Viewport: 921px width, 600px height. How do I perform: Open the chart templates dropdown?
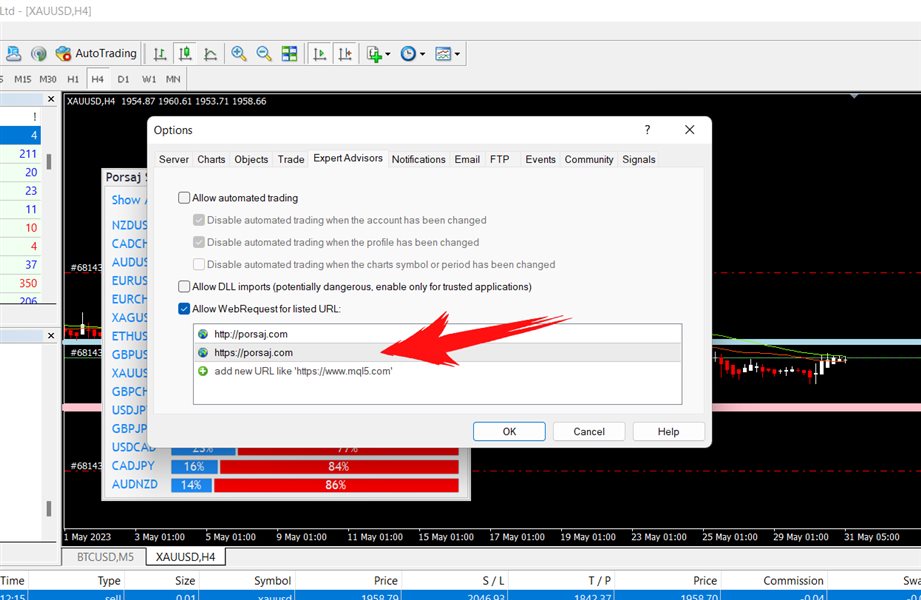click(x=448, y=54)
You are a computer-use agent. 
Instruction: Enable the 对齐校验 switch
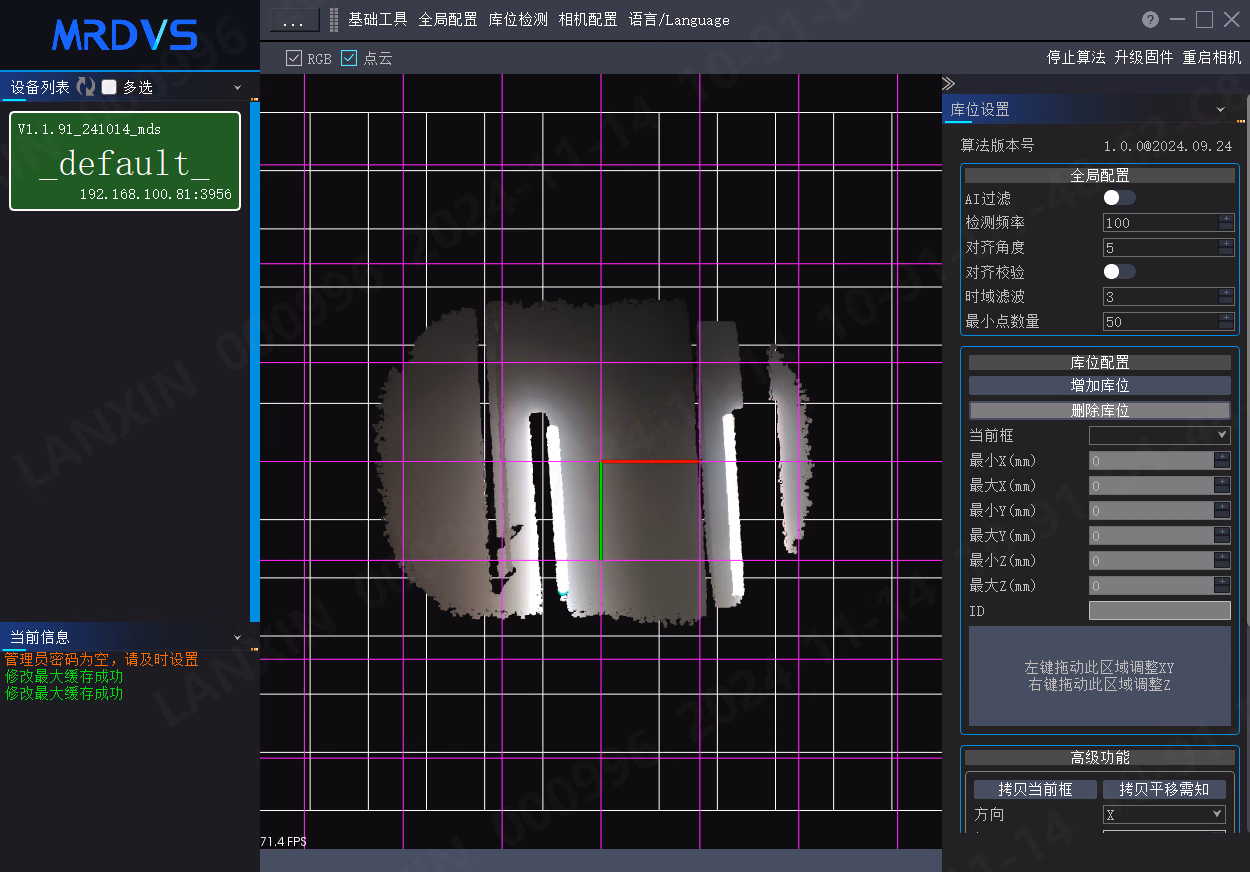pyautogui.click(x=1119, y=271)
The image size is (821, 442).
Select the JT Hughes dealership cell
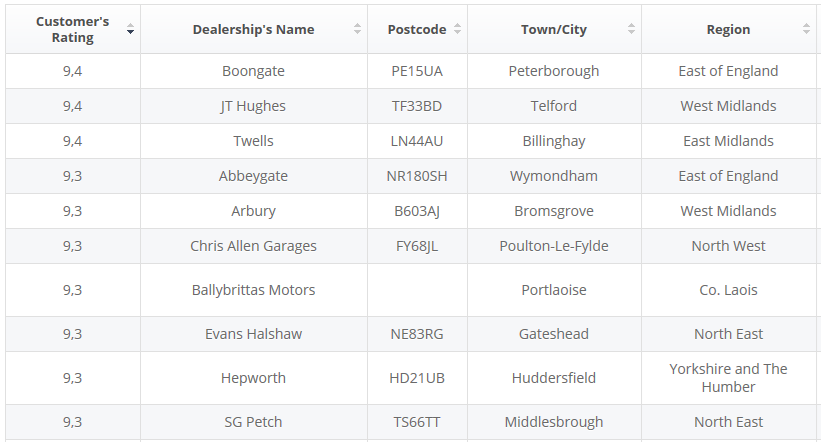tap(253, 106)
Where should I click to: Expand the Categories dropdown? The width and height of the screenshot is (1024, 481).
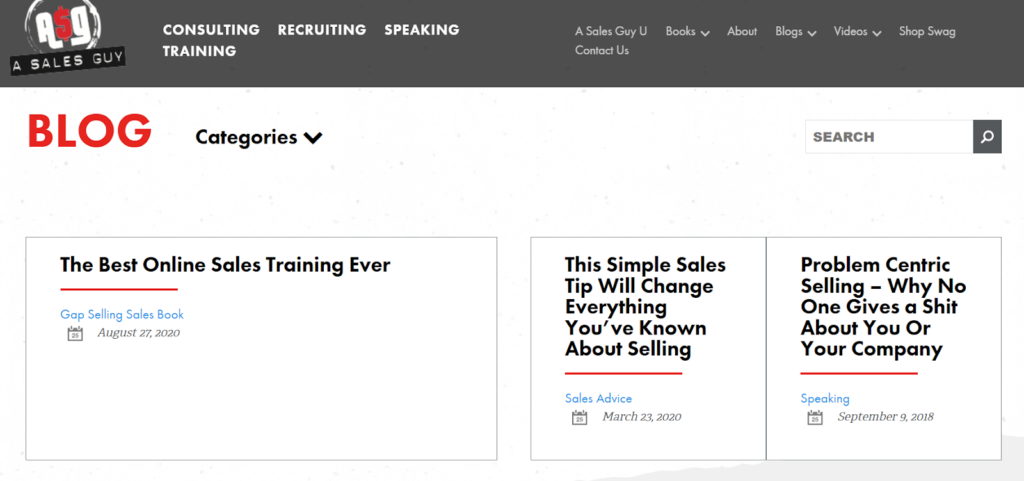[259, 138]
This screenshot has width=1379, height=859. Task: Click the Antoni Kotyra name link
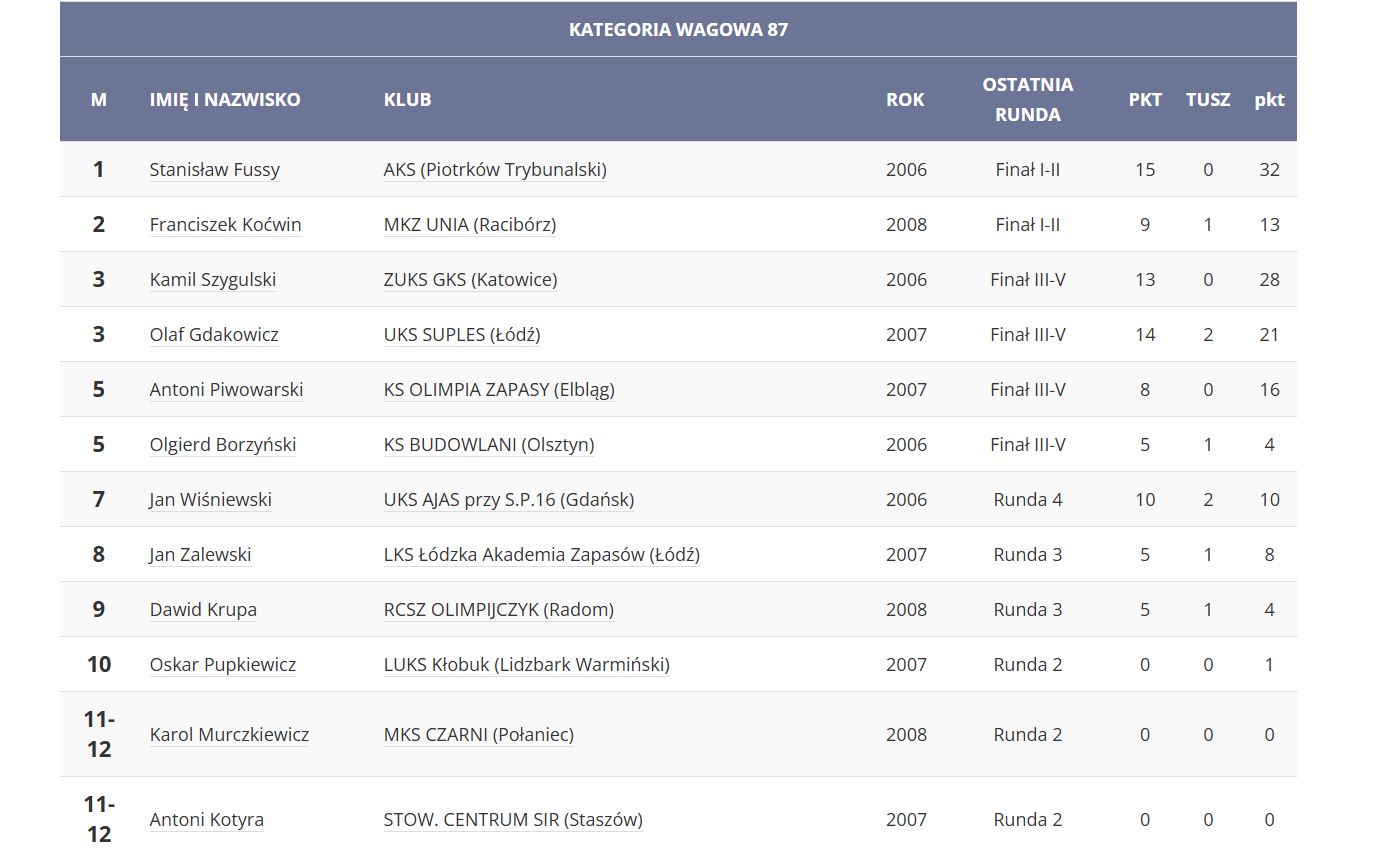206,820
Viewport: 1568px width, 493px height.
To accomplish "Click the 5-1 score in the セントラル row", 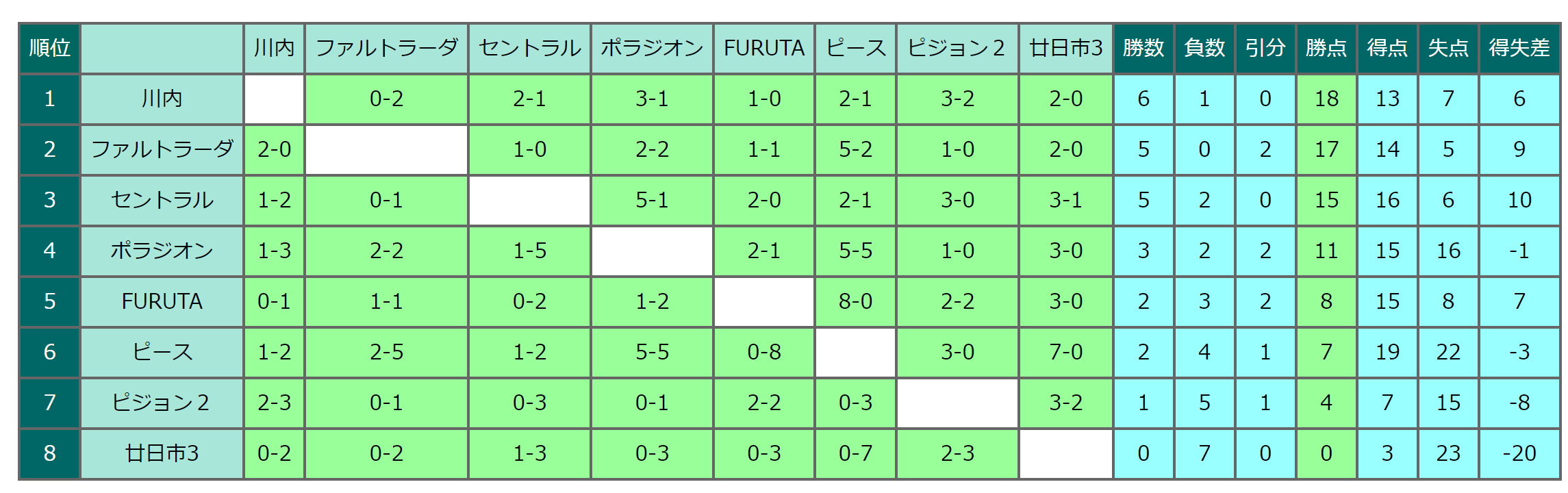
══════
The required output is a verbatim repetition of the lines from the opening of the entries above through the line containing "Viewport: 1568px width, 493px height.", inclusive, with no pictures and nothing else.

• [RESPONSE AREA]:
Viewport: 921px width, 600px height. How do I perform: Open the chart templates dropdown?
click(x=448, y=54)
You are a computer-use agent. 
Instruction: Enable the 对齐校验 switch
pyautogui.click(x=1119, y=271)
The image size is (821, 442).
Select the JT Hughes dealership cell
tap(253, 106)
Where should I click to: Expand the Categories dropdown? The width and height of the screenshot is (1024, 481).
[259, 138]
This screenshot has width=1379, height=859. Task: Click the Antoni Kotyra name link
206,820
Viewport: 1568px width, 493px height.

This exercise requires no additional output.